Work to complete:
Extract from the entries below, exactly as given, only the lines from the line containing "Task: Close the 自动点击 window" to the line containing "The height and width of the screenshot is (942, 1450).", both lines included.

Stored records:
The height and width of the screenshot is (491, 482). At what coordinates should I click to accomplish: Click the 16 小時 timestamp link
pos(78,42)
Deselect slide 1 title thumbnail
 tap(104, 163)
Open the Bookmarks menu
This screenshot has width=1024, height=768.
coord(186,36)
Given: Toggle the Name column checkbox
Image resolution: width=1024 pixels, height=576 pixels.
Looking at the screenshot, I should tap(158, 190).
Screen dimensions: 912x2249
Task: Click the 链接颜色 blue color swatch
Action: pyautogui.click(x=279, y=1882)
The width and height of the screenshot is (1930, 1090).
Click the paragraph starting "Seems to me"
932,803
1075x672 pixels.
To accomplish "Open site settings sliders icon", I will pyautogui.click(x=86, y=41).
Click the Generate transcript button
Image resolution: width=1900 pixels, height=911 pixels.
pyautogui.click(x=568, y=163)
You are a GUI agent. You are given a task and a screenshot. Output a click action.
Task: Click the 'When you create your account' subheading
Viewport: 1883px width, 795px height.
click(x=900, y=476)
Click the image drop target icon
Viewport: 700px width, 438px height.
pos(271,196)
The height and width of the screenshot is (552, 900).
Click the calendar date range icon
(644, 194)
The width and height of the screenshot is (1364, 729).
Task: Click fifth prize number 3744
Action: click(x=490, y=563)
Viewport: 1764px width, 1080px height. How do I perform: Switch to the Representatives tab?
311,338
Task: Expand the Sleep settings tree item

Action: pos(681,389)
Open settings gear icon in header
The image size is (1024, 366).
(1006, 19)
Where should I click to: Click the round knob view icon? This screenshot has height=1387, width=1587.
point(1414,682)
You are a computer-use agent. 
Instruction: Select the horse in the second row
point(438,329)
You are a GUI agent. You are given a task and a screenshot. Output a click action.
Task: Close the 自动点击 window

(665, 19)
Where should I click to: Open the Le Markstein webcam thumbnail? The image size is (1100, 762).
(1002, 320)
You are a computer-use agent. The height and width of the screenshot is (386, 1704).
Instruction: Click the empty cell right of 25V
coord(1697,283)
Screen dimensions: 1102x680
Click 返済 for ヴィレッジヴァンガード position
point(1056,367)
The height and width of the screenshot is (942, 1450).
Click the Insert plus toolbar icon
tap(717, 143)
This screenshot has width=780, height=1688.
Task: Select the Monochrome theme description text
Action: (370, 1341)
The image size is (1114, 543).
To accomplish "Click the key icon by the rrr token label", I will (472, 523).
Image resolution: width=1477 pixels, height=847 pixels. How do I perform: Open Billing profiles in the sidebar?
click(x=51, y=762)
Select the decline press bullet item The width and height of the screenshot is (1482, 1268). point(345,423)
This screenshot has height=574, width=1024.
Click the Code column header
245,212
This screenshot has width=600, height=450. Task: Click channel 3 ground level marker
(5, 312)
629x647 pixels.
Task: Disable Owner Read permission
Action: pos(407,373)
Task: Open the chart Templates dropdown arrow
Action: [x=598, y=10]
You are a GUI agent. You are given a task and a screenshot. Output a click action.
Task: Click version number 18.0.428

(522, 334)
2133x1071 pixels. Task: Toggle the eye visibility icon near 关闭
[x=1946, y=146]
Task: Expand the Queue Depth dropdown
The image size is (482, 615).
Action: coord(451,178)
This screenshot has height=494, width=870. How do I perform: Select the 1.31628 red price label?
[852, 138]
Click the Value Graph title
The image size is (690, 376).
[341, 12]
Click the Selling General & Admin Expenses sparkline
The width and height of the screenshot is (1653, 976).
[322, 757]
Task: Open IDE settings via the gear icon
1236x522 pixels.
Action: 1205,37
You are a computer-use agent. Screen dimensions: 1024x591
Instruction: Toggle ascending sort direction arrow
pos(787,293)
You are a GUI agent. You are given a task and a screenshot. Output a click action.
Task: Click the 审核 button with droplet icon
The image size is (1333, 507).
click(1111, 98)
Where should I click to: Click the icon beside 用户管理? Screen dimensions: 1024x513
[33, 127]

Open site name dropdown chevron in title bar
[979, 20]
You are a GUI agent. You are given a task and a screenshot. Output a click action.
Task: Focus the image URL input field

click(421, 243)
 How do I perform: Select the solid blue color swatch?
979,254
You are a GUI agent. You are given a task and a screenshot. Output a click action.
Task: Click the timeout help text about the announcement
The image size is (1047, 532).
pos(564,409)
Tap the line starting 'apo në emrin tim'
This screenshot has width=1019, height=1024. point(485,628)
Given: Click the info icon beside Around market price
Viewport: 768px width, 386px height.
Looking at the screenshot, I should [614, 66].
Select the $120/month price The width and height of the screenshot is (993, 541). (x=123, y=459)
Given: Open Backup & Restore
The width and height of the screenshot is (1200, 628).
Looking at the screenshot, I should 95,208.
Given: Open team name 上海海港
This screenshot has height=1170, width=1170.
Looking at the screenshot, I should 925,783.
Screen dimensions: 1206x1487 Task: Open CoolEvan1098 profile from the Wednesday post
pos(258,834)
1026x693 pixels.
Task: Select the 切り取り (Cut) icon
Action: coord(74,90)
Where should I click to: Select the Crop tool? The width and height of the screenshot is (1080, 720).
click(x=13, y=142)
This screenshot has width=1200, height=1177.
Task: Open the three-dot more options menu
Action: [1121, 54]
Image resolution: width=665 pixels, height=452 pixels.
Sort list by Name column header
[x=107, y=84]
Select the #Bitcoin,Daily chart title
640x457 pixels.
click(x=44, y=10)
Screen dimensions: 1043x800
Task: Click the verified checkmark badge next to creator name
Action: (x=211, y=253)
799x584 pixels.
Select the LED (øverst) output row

Reply:
Task: Close the 自动点击 window

(665, 19)
Where should I click to: Open the Le Markstein webcam thumbnail? The image size is (1100, 762).
(1002, 320)
You are a computer-use agent. The height and width of the screenshot is (386, 1704).
Instruction: Click the empty cell right of 25V
coord(1697,283)
Screen dimensions: 1102x680
Click 返済 for ヴィレッジヴァンガード position
point(1056,367)
The height and width of the screenshot is (942, 1450).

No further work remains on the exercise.